I would be grateful for views about these thoughts!
It is important when teaching a topic to begin with a concept with which the student is already familiar. This helps the student to integrate the new information into what is known and to ‘understand’ it. For example, a medical student is told that 100 patients had been in a double-blind’ cross over randomised controlled trial and that 58 out of those 100 individuals had a BP higher on control than on treatment. Knowing only that a patient was one of those in the study, the probability of that patient having a BP difference greater than zero would be about 58/100 = 0.58. This shows a probability of 0.58 being estimated directly from the experience of 58/100 without involving Bayes rule (analogous to the approach of logistic regression). It would be the familiar way that anyone would form mental probabilities from the cumulative experience of being right or wrong about a series of predictions.
Figure 1: The distributions of blood pressure differences in a cross-over RCT
If the average BP difference between a pair of observations treatment and control was 2mmHg and the standard deviation of the differences was 10 mm Hg, then the shaded area under the bell-shaped Gaussian distribution above 0 mmHg (i.e. 0.2 standard deviations below the mean of 2mmHg (shaded yellow above) would contain 58% of the total area. As the standard deviation of the distribution was 10mm Hg and the number of observations was 100, then the standard error of all the possible means would be 10/√100 = 1 and the 95% of the area under the tall narrow curve with a mean of 2mm Hg and SEM of 1mmHg would fall between 2 mmHg +/- 1.96 = 0.04mm Hg to 3.96mm Hg. Zero would therefore be just outside these limits. If the study were repeated very many times and the mean found each time, the proportion and probability of a mean being higher than zero would be 0.9772, and the probability being zero or lower would be 0.0228. Again, this probability is derived from a direct probability of an outcome conditional on an observation without using Bayes rule. (This represents distribution 1 in post no 11).
We now assume a ‘null hypothesis’ that the true difference between the average BPs on treatment and control was zero (i.e. ‘true’ if we had made an infinite number of observations). We assume that 100 selections were made at random from this true population of zero difference. We also assume that the distribution of the differences is the same as in the above study (i.e. the bell-shaped Gaussian distribution) has a standard deviation of 10mm Hg and a standard error of the mean of 1mm Hg. (This is based on distribution 2 in post number 11.) Based on this information we can assume that the likelihood of getting the observed mean difference of 2 mmHg or something more extreme (i.e. over 2mm Hg) is also 0.0228. It also means that if we assume that the true difference was 2mm Hg then the likelihood of observing the observed result of zero or lower is 0.0228, and above zero it is 0.9772. According to Bayes rule, this means that the prior probability of seeing any observed result above a value X is the same as the prior probability of any true result above a value X. This symmetry and uniformity apply to all the prior probabilities of all true results and all observed results. (This is based on distribution 3 in post number 11.)

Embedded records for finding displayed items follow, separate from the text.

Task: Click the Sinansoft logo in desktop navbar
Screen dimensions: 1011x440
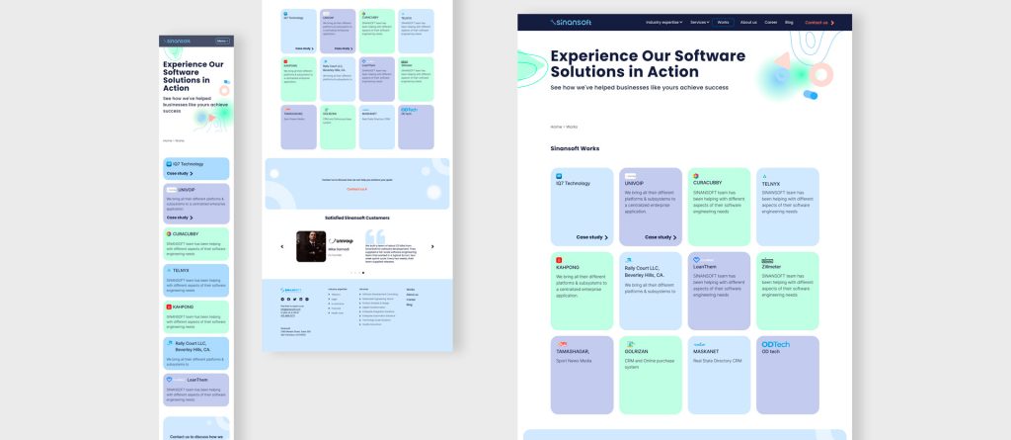Action: (x=573, y=22)
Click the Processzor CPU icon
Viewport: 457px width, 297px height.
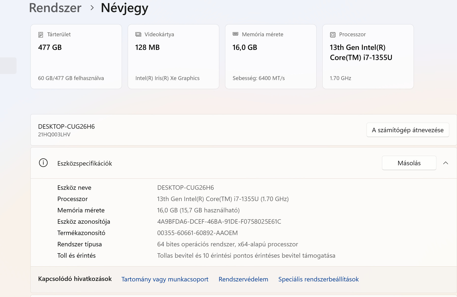coord(333,35)
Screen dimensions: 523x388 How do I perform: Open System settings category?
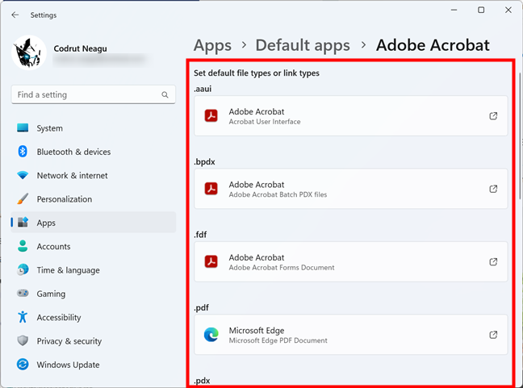(49, 128)
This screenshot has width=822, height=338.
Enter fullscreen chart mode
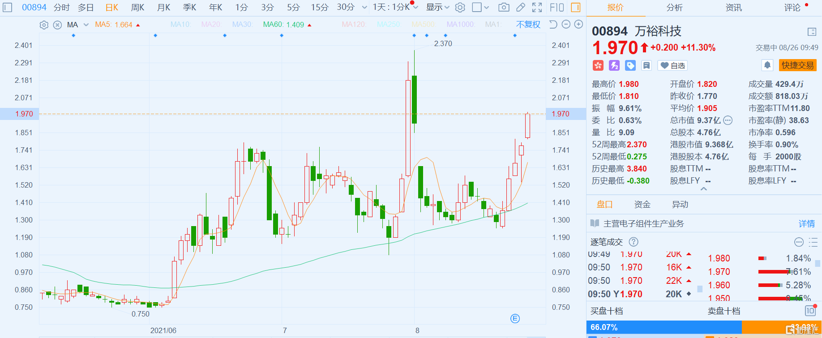point(537,7)
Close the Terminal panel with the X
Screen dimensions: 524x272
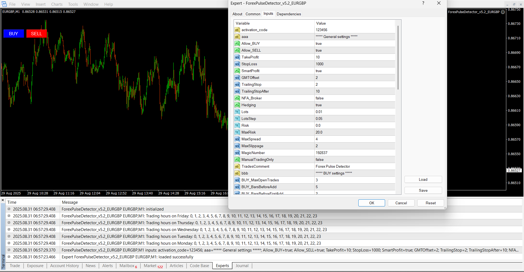(3, 200)
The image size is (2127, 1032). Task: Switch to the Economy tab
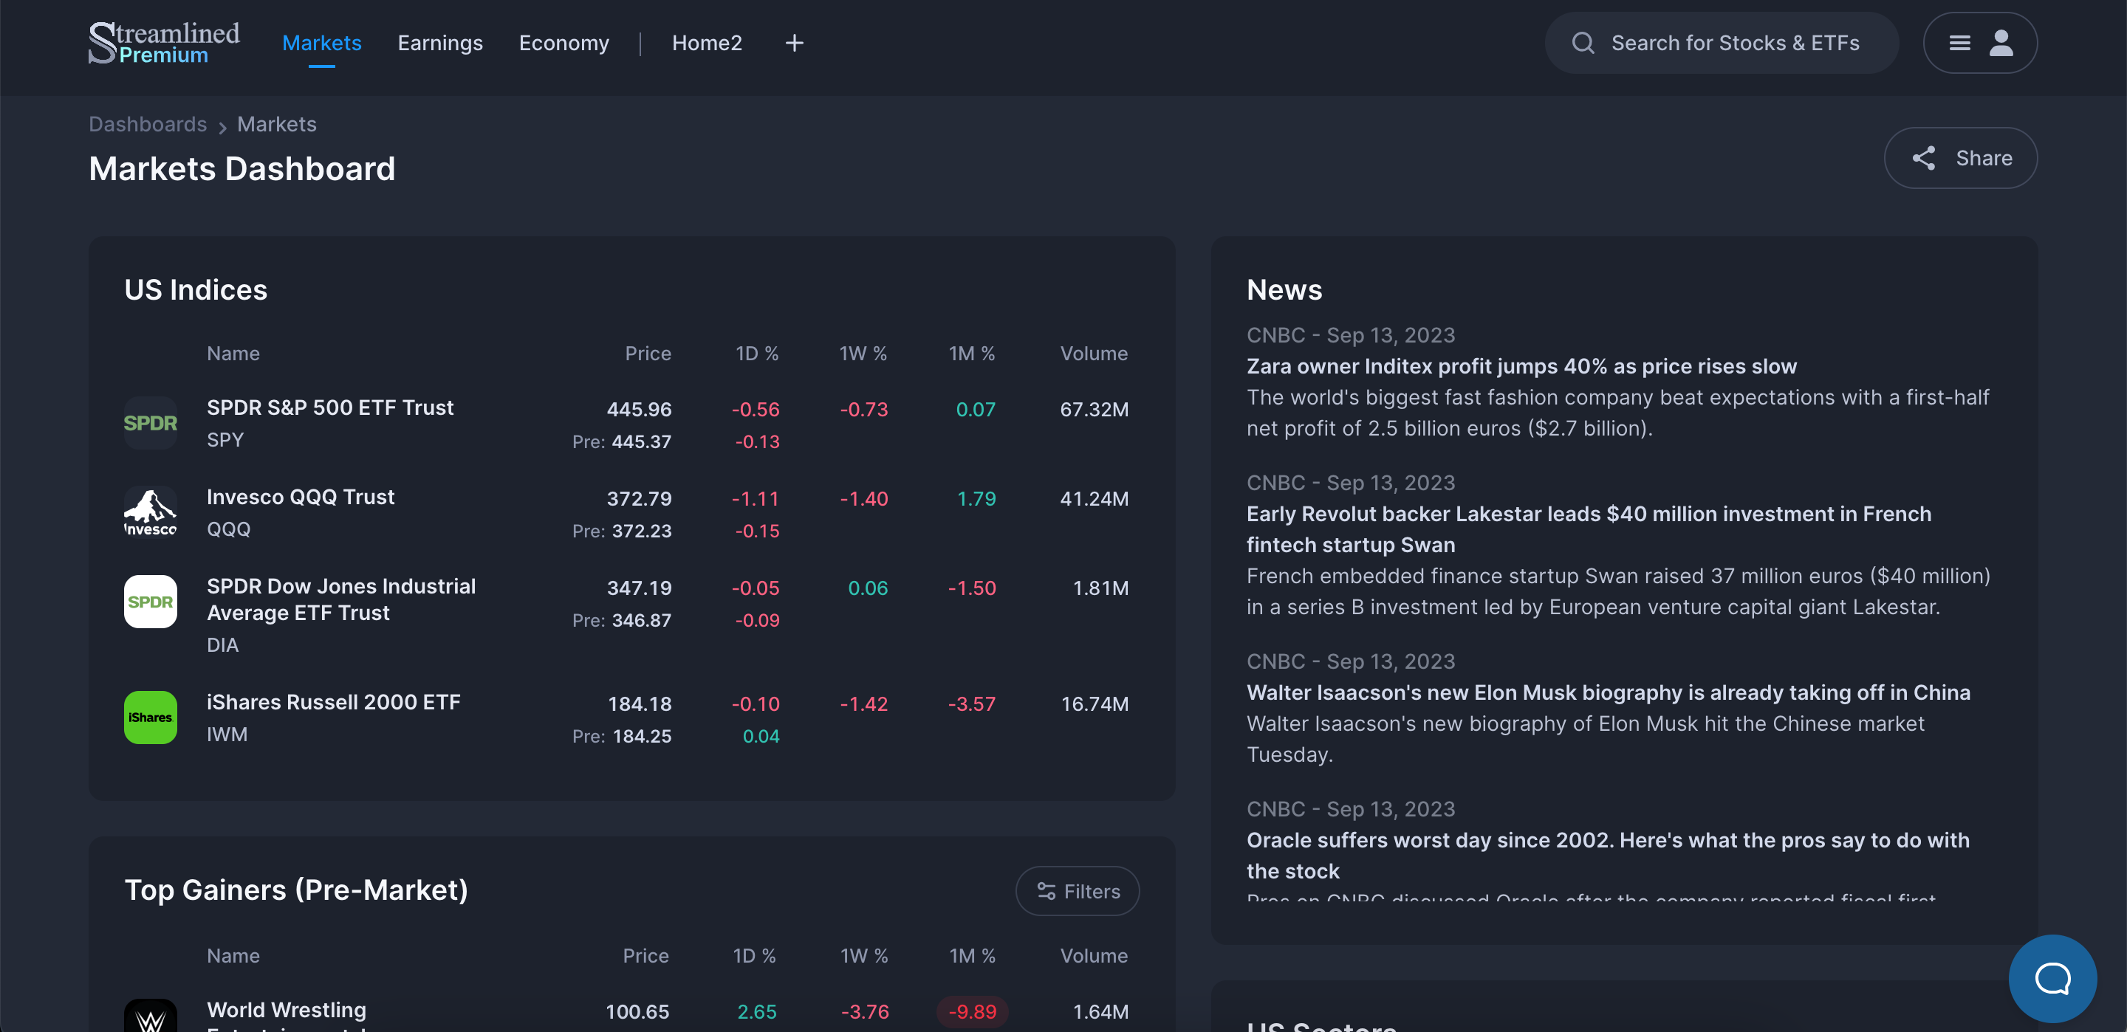pyautogui.click(x=563, y=43)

The assumption that the directly estimated probability distribution arising from the study is the same as any likelihood distribution based on selecting patients at random from a population of assumed true value (e.g. the null hypothesis of zero) guarantees that scale used for the true and observed values are the same. This can be explained by the fact that the scale of values used for the study are a subset of the universal set of all numbers and that the prior probability conditional on that universal set is the same or uniform or for each of these true and observed values. This uniformity will apply to all studies using numerical values and therefore before any study is even considered. (This is also based on distribution 3 in post number 11.)

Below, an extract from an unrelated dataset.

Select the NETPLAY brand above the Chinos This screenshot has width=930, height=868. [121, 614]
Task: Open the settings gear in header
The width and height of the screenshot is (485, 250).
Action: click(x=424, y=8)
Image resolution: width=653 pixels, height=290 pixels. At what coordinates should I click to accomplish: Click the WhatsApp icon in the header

We might now explain to the student that a one-sided P value of 0.0228 is the same as the probability of the true result (after repeating the study with an infinite number of hypothetical observations) being the same or more extreme than the null hypothesis. Conversely the probability of the true result being less extreme than the null hypothesis is 1 – P = 1-0.0228 = 0.9772. If the one-sided P value had been 0.025, then it follows from the above that there is a probability of 0.95 that the true result will fall within the 95% confidence interval.

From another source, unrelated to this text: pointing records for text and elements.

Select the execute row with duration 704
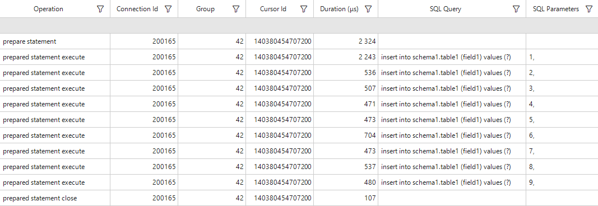598x206 pixels. [299, 135]
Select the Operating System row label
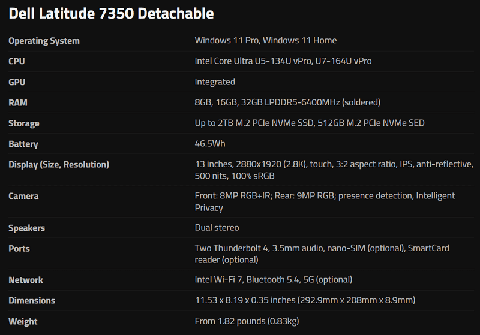480x335 pixels. pos(44,41)
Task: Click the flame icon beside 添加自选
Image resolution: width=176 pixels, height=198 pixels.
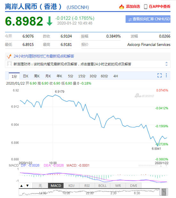Action: 122,7
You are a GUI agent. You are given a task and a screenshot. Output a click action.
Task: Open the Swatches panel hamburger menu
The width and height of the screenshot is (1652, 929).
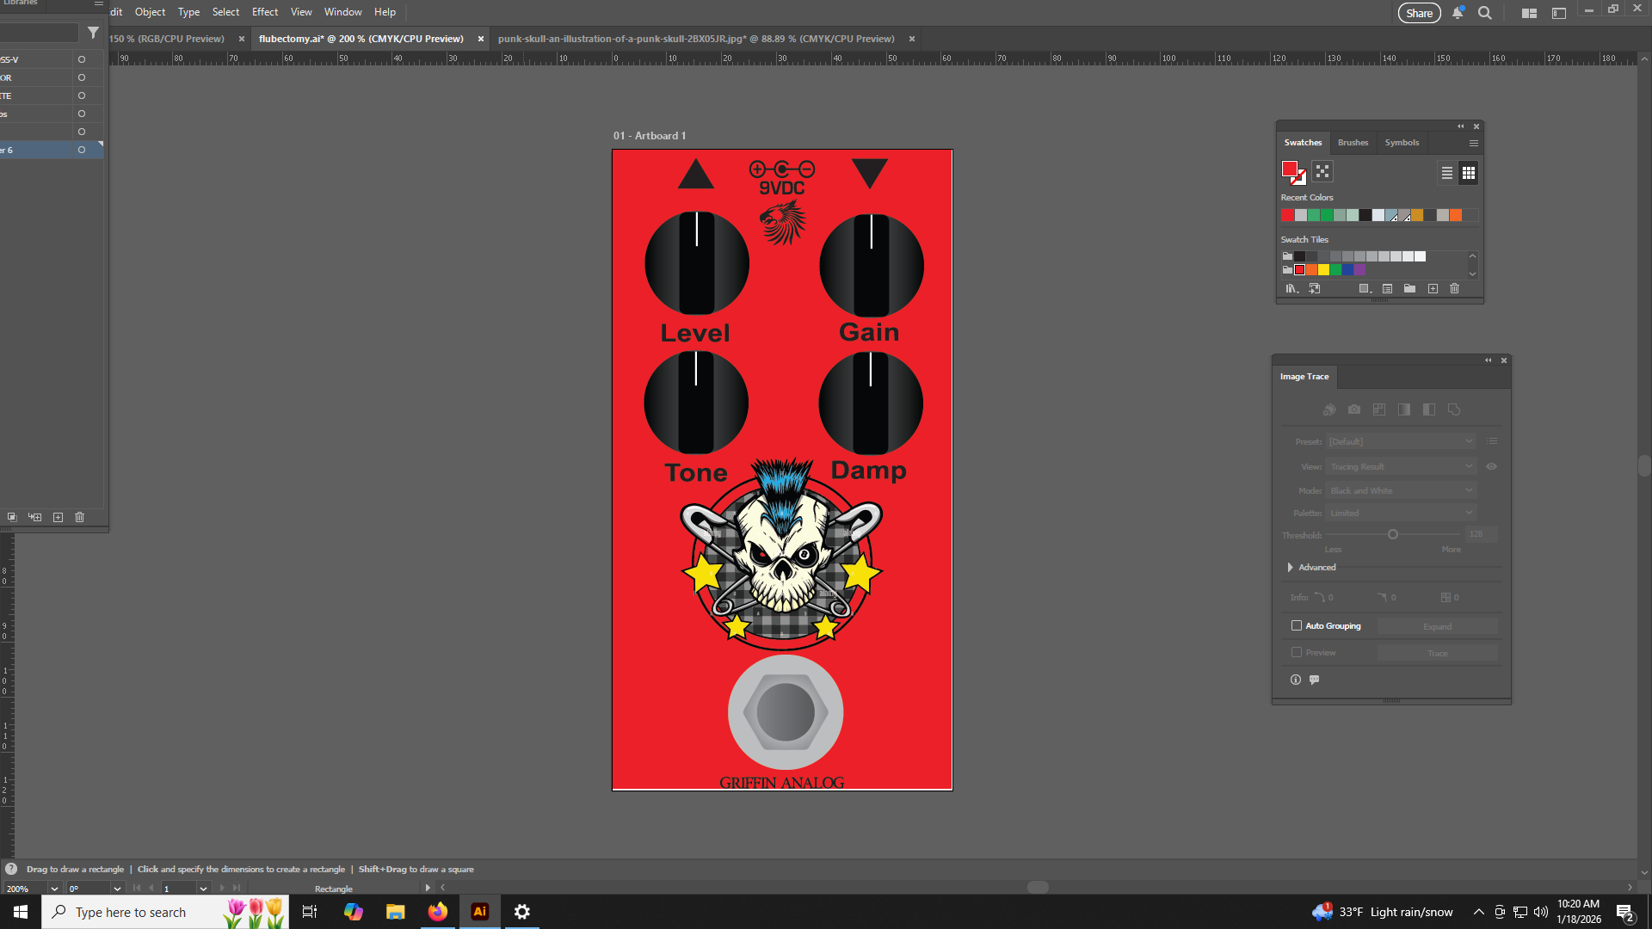point(1474,143)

The Bayesian prior probability is different to the above prior probability conditional on the universal set of all numbers. The Bayesian prior will be estimated after designing the study and doing a thought experiment or pilot study to estimate what the distribution of possible results will be in an actual study conditional on background knowledge. This prior distribution can be regarded as a posterior distribution formed by combining a uniform prior distribution conditional on the universal set of all numbers with an estimated likelihood distribution of the thought study result or pilot study result conditional on all possible true values. Each of those latter likelihoods is then multiplied by the likelihood of observing the actual study result conditional on all possible true results. These products are then normalised to give the Bayesian posterior probability of each possible true result conditional on the combined evidence of the result of the Bayesian thought experiment or pilot study and the actual study result. These thought experiments are done to estimate the power required to conduct the actual experiment (e.g. an RCT). However, it is a matter of opinion whether the result of the thought experiment or pilot study should be combined with the result of the actual study.